Threat Models, Limitations, and Adoption Path
The authors forcibly enumerate the attack vectors covered and not covered by their framework. Unprotected classes include attacks leveraging subverted kernels, device firmware, or compromised attestation servers. The latter is addressed through operational controls and federated governance, a model borrowed from critical open infrastructure (e.g., software signing ecosystems).
Operational limitations are transparently acknowledged: the protocol does not itself verify experimental design quality—it only asserts that results originated from real, author-unalterable computation. It also requires author compliance, necessitating institutional buy-in. Full deployment at conference scale requires robust infrastructure for attestation, rate limiting, session storage, and auditing.
For adoption, a phased model is proposed:
- Phase 1: Voluntary, with attested reports receiving visible recognition.
- Phase 2: Expected, with automated checks and reviewer integration.
- Phase 3: Mandatory, making nonrepudiable attestations a precondition for empirical publication.

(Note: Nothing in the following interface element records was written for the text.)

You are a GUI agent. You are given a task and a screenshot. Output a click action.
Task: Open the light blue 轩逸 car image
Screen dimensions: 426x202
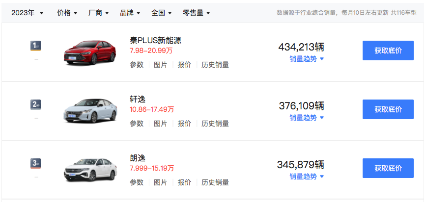(90, 111)
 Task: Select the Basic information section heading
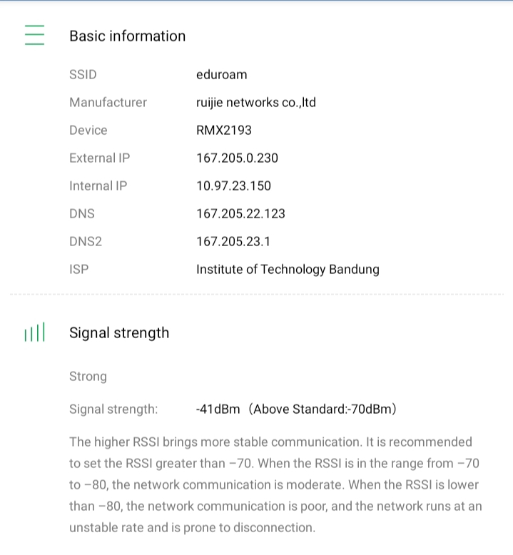127,36
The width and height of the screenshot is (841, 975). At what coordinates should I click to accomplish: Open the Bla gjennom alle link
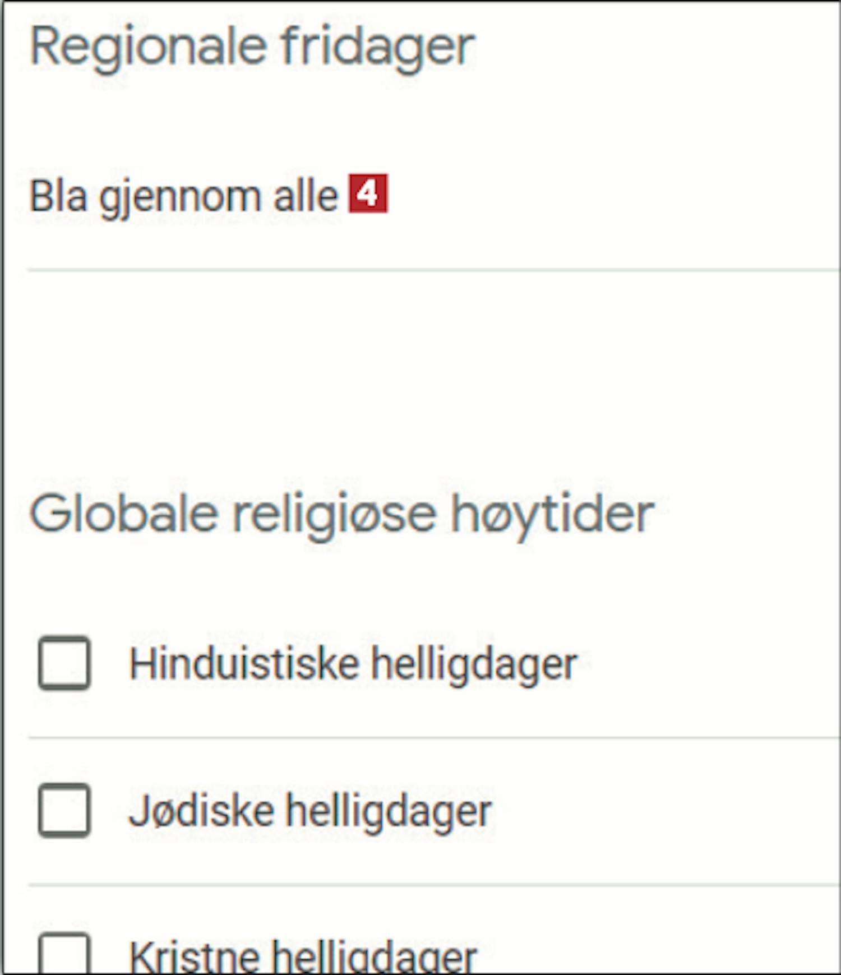tap(183, 197)
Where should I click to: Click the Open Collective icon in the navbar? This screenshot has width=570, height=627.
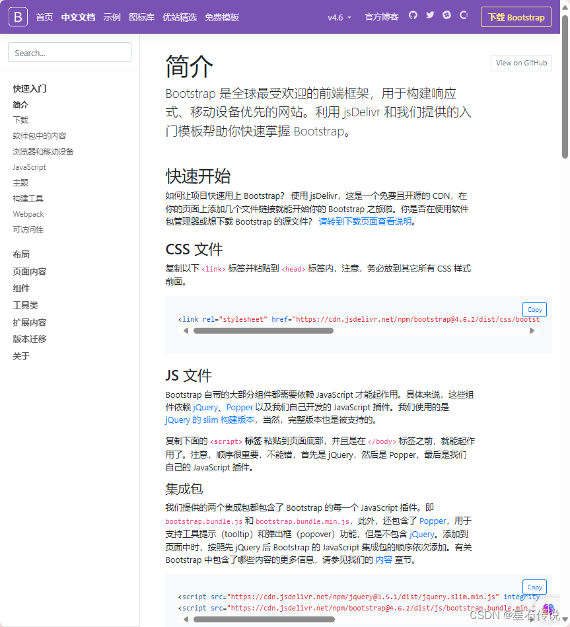point(464,17)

This sequence mirrors trajectories previously seen with artifact evaluation and code sharing guidelines, anticipating a multi-year adoption period.

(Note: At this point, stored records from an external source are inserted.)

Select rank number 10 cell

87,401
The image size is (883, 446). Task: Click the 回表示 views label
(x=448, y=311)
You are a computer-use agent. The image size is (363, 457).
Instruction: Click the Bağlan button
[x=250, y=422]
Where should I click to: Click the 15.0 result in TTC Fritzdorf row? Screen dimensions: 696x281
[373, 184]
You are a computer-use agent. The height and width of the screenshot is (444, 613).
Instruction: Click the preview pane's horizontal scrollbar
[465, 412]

Implications and Future Directions
If adopted at scale, the proposal would enforce a fundamental shift in the evidentiary standard for empirical claims in computer science and ML. Papers would no longer be judged simply on the plausibility and clarity of results, but also on formally verifiable evidence that the results were actually generated by the claimed code and configuration.

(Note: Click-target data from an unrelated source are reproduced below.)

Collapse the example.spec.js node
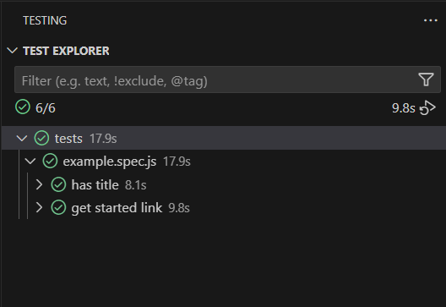The width and height of the screenshot is (446, 307). [30, 162]
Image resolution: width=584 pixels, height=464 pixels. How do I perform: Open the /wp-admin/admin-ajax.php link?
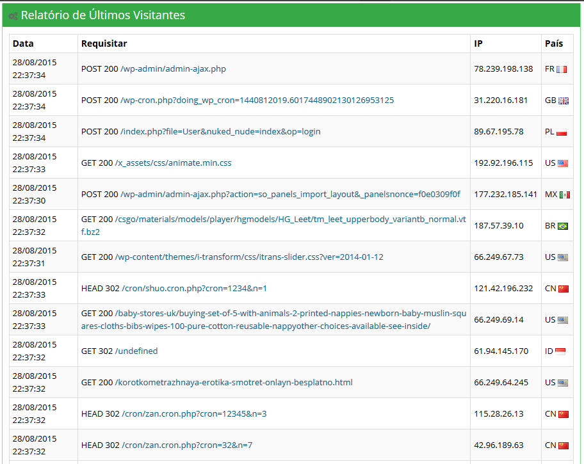(x=173, y=69)
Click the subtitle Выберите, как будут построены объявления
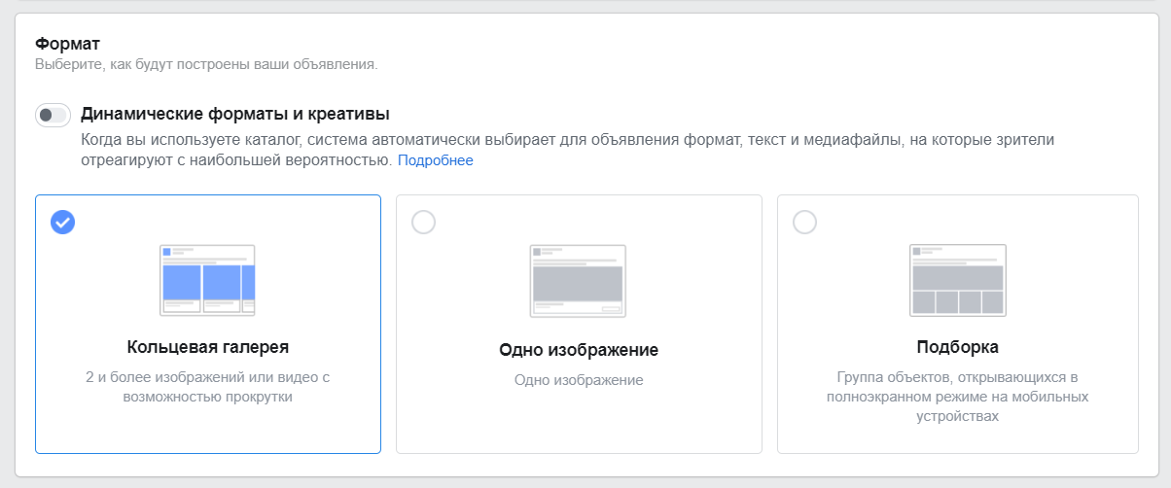 pyautogui.click(x=205, y=65)
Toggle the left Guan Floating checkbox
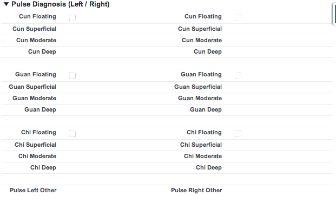336x202 pixels. point(73,76)
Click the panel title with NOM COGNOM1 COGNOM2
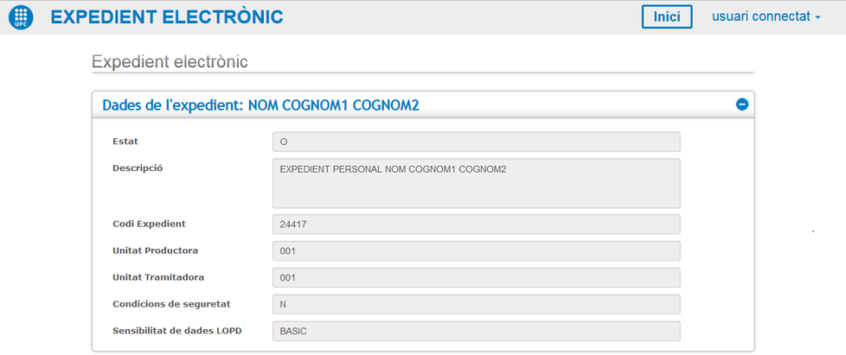Viewport: 846px width, 355px height. 260,105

Practical implications include:
- Deterrence of Casual Fabrication: Raising the technical bar for fraudulent results from mere document editing to the necessity of executing real computation, absent ability to compromise attestation systems.
- Enhanced Credibility and Accountability: Honest researchers obtain stronger evidentiary support; bad actors face greater barriers to misconduct.
- Generalization Across Fields: While instantiated with ML, the proposal is universalizable to any empirical science reliant on computational pipelines (e.g., systems benchmarking, computational science, agent evaluation).
- Governance Considerations: Attestation infrastructure must avoid centralization risks through independent, federated operation, with transparent protocols and public auditing.
Theoretically, this work paves the way for future integration of hardware-backed attestation (e.g., TEEs) to address the small class of privileged adversaries. In combination with pre-registration and artifact evaluation, nonrepudiation protocols offer a blueprint for a robust, multimodal evidence chain for empirical scientific claims.
Conclusion
The authors make a clear, forceful case that the computer science community must move beyond voluntary and self-reported reproducibility compliance, toward cryptographically underpinned nonrepudiation of experimental results. By precisely defining required properties, constructing explicit threat models, and providing a viable testbed implementation, they lay a practical and conceptual foundation for a future in which empirical papers are inseparable from auditable, nonrepudiable claims. While not a panacea, nonrepudiation represents an essential building block for restoring and maintaining trust in the scientific record, with direct implications across all computational sciences.